Mapping the stochastic sequence of individual ligand-receptor binding events to cellular activation: T cells act on the rare events.

Autor: Lin JJY; Department of Chemistry, University of California, Berkeley, Berkeley, CA 94720, USA., Low-Nam ST; Department of Chemistry, University of California, Berkeley, Berkeley, CA 94720, USA., Alfieri KN; Department of Chemistry, University of California, Berkeley, Berkeley, CA 94720, USA., McAffee DB; Department of Chemistry, University of California, Berkeley, Berkeley, CA 94720, USA., Fay NC; Department of Chemistry, University of California, Berkeley, Berkeley, CA 94720, USA., Groves JT; Department of Chemistry, University of California, Berkeley, Berkeley, CA 94720, USA. jtgroves@lbl.gov.
Jazyk: angličtina
Zdroj: Science signaling [Sci Signal] 2019 Jan 15; Vol. 12 (564). Date of Electronic Publication: 2019 Jan 15.

» INFORMATION

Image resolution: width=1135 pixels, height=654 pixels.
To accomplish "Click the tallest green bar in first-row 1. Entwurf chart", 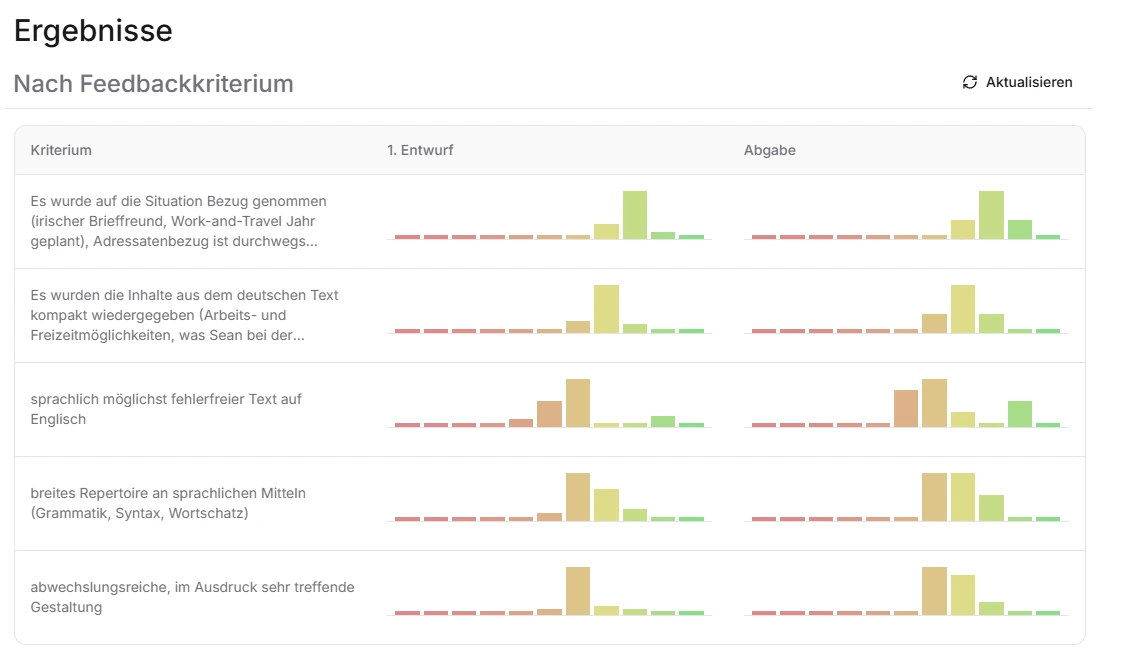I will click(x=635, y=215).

* * *

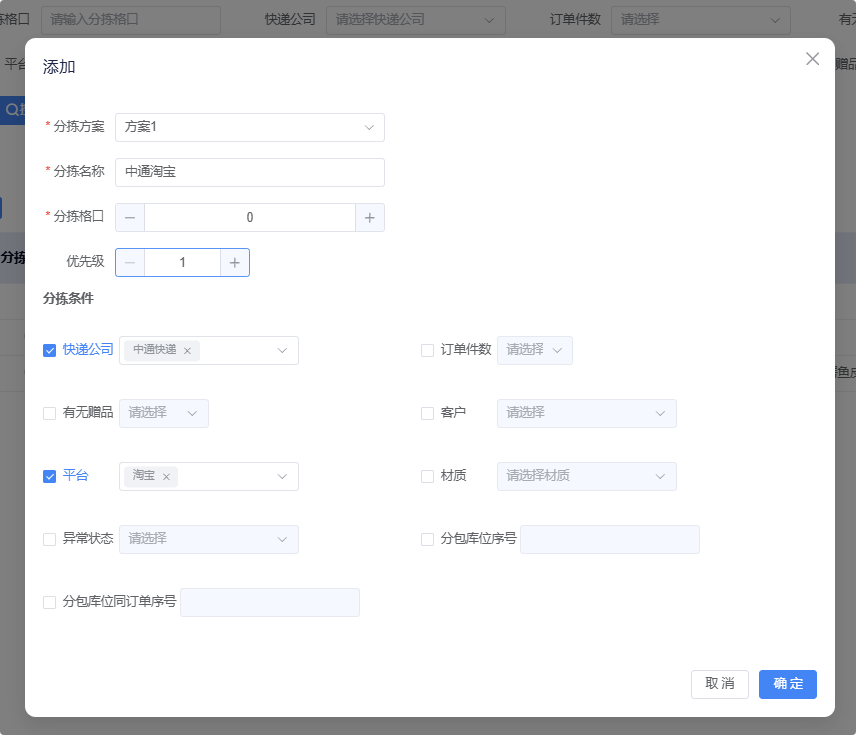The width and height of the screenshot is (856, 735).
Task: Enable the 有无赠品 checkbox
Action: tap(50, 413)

» WHAT TO WORK ON
[a] List every author named in the record on T cell ligand binding, in the order and form the record gives them.
[b] Rewrite the record on T cell ligand binding. Begin at the words "Autor: Lin JJY;" and stop after "94720, USA. jtgroves@lbl.gov.". Put "Department of Molecular and Cell Biology" wherever "Department of Chemistry" stands.

» SOLUTIONS IN ORDER
[a]
Lin JJY
Low-Nam ST
Alfieri KN
McAffee DB
Fay NC
Groves JT

[b]
Autor: Lin JJY; Department of Molecular and Cell Biology, University of California, Berkeley, Berkeley, CA 94720, USA., Low-Nam ST; Department of Molecular and Cell Biology, University of California, Berkeley, Berkeley, CA 94720, USA., Alfieri KN; Department of Molecular and Cell Biology, University of California, Berkeley, Berkeley, CA 94720, USA., McAffee DB; Department of Molecular and Cell Biology, University of California, Berkeley, Berkeley, CA 94720, USA., Fay NC; Department of Molecular and Cell Biology, University of California, Berkeley, Berkeley, CA 94720, USA., Groves JT; Department of Molecular and Cell Biology, University of California, Berkeley, Berkeley, CA 94720, USA. jtgroves@lbl.gov.